◆ **Task to carry out**
Print the listing exactly as it appears, starting at its first line and stopping after the line that contains "pos(538,717)". Print only these lines.

◆ **Given data**
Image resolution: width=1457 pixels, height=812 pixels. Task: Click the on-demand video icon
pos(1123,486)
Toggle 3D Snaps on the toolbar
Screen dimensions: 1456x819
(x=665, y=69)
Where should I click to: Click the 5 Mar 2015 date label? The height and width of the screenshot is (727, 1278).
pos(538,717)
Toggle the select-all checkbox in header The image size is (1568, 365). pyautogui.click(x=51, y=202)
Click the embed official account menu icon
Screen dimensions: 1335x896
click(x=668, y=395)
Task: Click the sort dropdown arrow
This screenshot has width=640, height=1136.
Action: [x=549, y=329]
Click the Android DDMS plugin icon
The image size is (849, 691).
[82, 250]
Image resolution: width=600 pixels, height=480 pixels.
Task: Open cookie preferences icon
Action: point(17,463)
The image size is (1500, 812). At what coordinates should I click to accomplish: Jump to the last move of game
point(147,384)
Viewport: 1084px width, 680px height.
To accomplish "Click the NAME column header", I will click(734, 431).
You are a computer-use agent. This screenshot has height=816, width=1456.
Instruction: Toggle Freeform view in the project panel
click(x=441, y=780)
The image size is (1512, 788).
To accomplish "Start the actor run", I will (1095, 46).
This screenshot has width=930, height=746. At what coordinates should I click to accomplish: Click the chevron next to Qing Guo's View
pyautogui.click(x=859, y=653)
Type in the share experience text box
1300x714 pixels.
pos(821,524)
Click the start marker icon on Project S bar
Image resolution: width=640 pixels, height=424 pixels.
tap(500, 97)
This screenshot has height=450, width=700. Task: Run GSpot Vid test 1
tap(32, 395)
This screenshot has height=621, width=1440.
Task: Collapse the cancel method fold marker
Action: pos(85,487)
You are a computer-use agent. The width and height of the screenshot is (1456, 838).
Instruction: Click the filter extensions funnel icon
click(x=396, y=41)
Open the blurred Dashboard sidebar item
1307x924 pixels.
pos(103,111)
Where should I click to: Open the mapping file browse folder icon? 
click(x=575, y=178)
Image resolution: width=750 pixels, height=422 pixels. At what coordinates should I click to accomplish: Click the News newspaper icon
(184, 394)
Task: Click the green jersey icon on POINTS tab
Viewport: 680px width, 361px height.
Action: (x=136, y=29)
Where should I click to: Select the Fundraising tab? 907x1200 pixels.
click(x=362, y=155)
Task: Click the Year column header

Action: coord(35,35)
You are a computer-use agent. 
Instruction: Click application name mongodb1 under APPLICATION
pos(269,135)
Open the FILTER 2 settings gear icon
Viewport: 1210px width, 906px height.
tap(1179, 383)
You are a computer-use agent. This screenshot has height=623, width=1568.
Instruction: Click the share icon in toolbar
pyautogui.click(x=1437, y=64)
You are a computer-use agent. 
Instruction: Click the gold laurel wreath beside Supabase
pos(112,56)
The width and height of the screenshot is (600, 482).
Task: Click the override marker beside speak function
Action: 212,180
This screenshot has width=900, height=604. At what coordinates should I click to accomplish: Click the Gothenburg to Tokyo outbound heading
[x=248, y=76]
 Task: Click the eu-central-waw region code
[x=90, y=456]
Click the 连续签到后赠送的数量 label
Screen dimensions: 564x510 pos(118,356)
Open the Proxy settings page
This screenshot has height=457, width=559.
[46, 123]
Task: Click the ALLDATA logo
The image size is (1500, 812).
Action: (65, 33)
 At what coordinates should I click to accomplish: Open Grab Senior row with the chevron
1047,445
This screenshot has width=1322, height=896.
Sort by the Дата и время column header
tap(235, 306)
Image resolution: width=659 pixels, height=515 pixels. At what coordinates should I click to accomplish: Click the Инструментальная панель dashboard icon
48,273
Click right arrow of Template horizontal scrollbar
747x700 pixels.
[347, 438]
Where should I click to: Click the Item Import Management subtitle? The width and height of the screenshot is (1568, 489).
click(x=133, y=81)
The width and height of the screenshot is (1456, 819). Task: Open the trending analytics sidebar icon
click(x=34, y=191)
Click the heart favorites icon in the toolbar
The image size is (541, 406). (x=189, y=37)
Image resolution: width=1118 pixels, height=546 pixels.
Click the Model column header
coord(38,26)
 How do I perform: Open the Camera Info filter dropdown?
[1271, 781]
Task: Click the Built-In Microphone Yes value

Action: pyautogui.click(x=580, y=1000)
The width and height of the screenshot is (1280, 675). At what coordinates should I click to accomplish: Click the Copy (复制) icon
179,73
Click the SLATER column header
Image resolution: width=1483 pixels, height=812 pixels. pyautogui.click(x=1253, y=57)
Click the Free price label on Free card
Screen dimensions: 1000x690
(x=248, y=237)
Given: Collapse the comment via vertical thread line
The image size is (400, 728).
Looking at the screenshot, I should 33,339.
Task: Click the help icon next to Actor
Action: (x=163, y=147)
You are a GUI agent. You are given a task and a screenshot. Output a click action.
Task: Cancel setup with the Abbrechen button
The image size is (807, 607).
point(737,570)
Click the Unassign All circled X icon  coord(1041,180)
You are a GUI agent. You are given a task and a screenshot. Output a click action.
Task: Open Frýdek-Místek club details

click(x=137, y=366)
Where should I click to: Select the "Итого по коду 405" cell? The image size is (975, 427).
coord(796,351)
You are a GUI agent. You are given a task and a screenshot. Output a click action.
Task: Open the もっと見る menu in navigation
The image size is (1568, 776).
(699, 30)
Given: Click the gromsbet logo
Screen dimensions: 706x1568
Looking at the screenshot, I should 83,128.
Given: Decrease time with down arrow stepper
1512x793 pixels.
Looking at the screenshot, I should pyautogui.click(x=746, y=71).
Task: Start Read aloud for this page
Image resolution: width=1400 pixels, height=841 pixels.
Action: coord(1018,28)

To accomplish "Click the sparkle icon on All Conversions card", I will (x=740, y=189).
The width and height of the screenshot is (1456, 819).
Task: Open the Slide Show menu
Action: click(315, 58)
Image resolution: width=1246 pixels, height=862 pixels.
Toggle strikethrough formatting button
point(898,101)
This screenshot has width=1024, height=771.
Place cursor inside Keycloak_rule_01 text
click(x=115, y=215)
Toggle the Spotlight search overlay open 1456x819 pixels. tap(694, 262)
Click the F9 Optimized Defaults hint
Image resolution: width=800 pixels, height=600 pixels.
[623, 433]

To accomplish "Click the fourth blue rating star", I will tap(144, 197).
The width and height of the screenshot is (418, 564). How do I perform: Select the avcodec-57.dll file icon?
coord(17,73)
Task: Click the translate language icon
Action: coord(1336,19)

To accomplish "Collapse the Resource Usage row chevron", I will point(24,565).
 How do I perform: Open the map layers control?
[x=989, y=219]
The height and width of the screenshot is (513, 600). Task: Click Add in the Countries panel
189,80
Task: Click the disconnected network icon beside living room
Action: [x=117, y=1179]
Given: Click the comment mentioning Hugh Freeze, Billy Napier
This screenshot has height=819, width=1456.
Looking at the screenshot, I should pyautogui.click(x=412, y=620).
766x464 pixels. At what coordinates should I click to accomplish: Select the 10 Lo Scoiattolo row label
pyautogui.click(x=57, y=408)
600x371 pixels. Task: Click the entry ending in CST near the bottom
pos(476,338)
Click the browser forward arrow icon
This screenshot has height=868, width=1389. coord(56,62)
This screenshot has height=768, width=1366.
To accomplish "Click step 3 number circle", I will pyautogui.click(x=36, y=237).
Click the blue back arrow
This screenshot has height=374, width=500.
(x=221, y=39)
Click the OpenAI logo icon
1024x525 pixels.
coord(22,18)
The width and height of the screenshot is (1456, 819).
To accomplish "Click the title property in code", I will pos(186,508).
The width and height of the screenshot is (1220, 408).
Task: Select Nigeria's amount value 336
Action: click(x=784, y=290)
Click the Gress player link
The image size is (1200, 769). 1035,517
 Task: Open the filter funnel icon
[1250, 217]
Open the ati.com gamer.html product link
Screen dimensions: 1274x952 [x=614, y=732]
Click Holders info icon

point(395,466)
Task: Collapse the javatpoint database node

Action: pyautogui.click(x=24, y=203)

◆ **Answer for the task**
Image resolution: width=1457 pixels, height=812 pixels. Task: Click the on-demand video icon
pos(1123,486)
Toggle 3D Snaps on the toolbar
Screen dimensions: 1456x819
(x=665, y=69)
Where should I click to: Click the 5 Mar 2015 date label? The height and width of the screenshot is (727, 1278).
pos(538,717)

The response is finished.